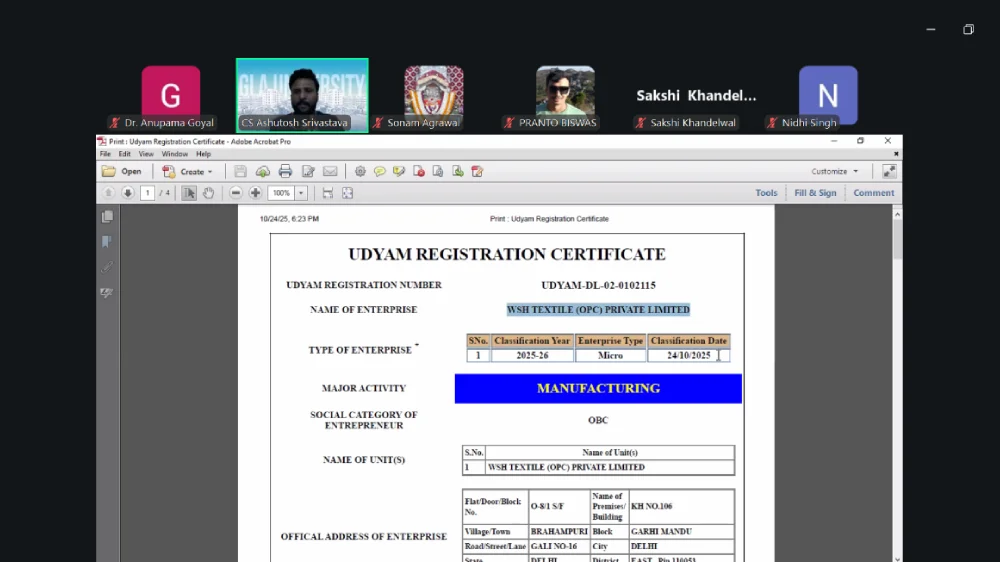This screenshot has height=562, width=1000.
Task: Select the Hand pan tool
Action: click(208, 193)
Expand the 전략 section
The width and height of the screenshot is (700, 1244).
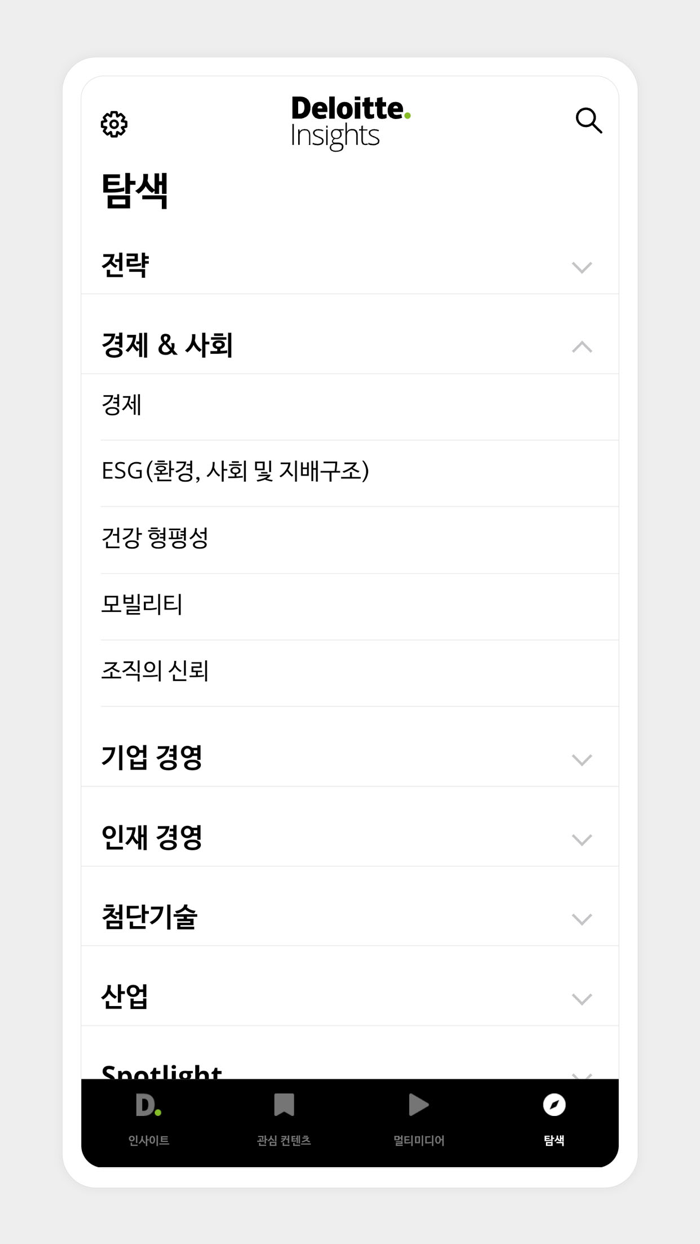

__EXERCISE GOAL__: The expected output is every line from the line where "Expand the 전략 section" appears to the final line of the material, unchanged and with no pictures.

__THE ANSWER__:
Expand the 전략 section
The width and height of the screenshot is (700, 1244).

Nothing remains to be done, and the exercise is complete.